Que Carles Puigdemont, de la mano de la clerecía que le acompaña como subvencionada corte en su viaje hacia la radicalidad, la insubordinación y la desobediencia, eleven la tensión a cotas peligrosas era previsible. Que incluso promuevan movilizaciones ciudadanas como las de ayer ante las puertas del Parlament es ya del todo inaceptable.

Al expresidente destituido y fugado parece importarle poco la convivencia en su tierra. A la CUP, en su coherente incoherencia, ya le va bien. Pero a ERC, que estaba dispuesta a emprender un nuevo camino mientras su independentismo tomaba oxígeno, lo que acontece le lleva a una situación de fragilidad. El presidente del Parlament, Roger Torrent, se vio ayer en el primero de los desafíos al que le someten sus socios nacionalistas. Y seguro que no fue de su agrado que Puigdemont le ninguneara al teléfono; por si fuera poco, seguro que sufrió cuando los Mossos d'Esquadra, su heroica y popular policía, se vieron obligados a cargar contra esos pacíficos ciudadanos para que respetaran la ley y los servicios de orden y seguridad.

ERC había decidido recuperar el tiempo perdido, ampliar su base para la causa y volver a cargar de recursos al movimiento desde las instituciones. Con Puigdemont usando a los radicales en la calle, se quedan en una situación de indefenso stand by que no les beneficia. Además, con su líder Oriol Junqueras en prisión, el partido se halla huérfano de directrices y capacidad de resolución política urgente. El expresidente kamikaze lo sabe y lo usa contra sus antiguos compañeros de coalición.
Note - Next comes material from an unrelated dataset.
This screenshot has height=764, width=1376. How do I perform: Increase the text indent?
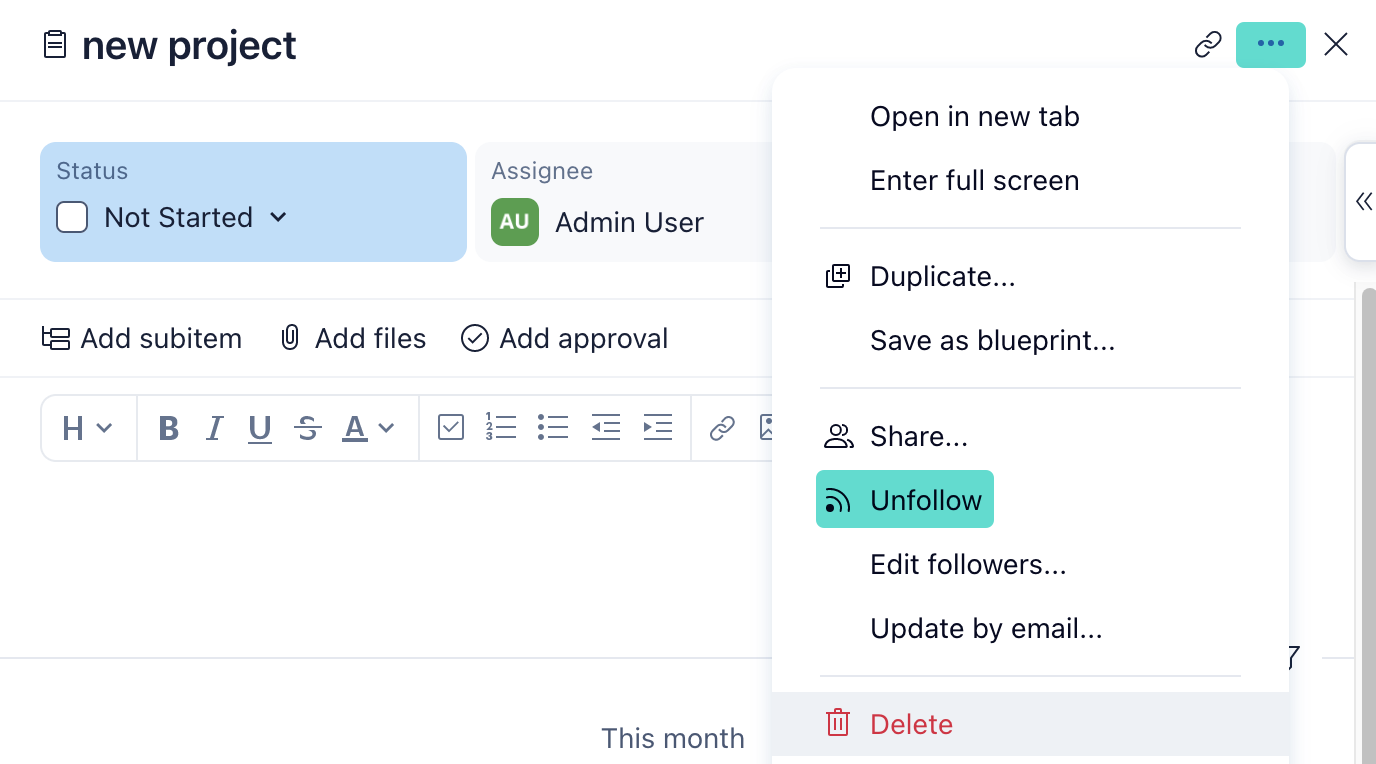click(x=657, y=428)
Es quizá el momento de que ERC, en una posición menos incendiaria, reciba algún gesto de colaboración de las fuerzas constitucionalistas para finiquitar la locura

Ayer, los convocados por la ANC sobrepasaron los efectivos policiales y se colaron en el parque de la Ciudadela a las puertas de la Cámara catalana. En uno de estos envites de radicalidad habrá que lamentar un disgusto humano irreversible. La tensión atizada por Puigdemont y los suyos alcanza límites inflamables. Es quizá el momento de que ERC, en una posición menos incendiaria, reciba algún gesto de colaboración de las fuerzas constitucionalistas para finiquitar la locura.

Igual tendría sentido que Catalunya en Comú y el PSC se sentaran con ERC para desmadejar el embrollo en que nos hallamos sumidos. Si los republicanos aparcan la cuestión de la independencia de manera temporal, se pueden formar otros gobiernos y es posible que hasta PP y Ciudadanos fueran generosos en la actual situación.

La formación de un nuevo Govern de la Generalitat ya no va, desde hace tiempo, de izquierdas o de derechas. El asunto tiene más que ver y guarda estrecha relación con las actitudes cuerdas y las patologías mentales. Hay políticos que apuestan por mantener la tensión y el enfrentamiento, y otros dispuestos a sacar la autonomía adelante. Igual una solución de concentración política debe investigar otros formatos, si lo que de verdad interesa es evitar males mayores o alejar del mapa a dirigentes dispuestos a jugar con fuego para proveer su salvación personal. Con apartar a Gabriel Rufián del asunto, quizá bastaría para que ERC volviera a ser una formación política en la senda de la democracia. Y eso le conviene a Cataluña y, por supuesto, a España.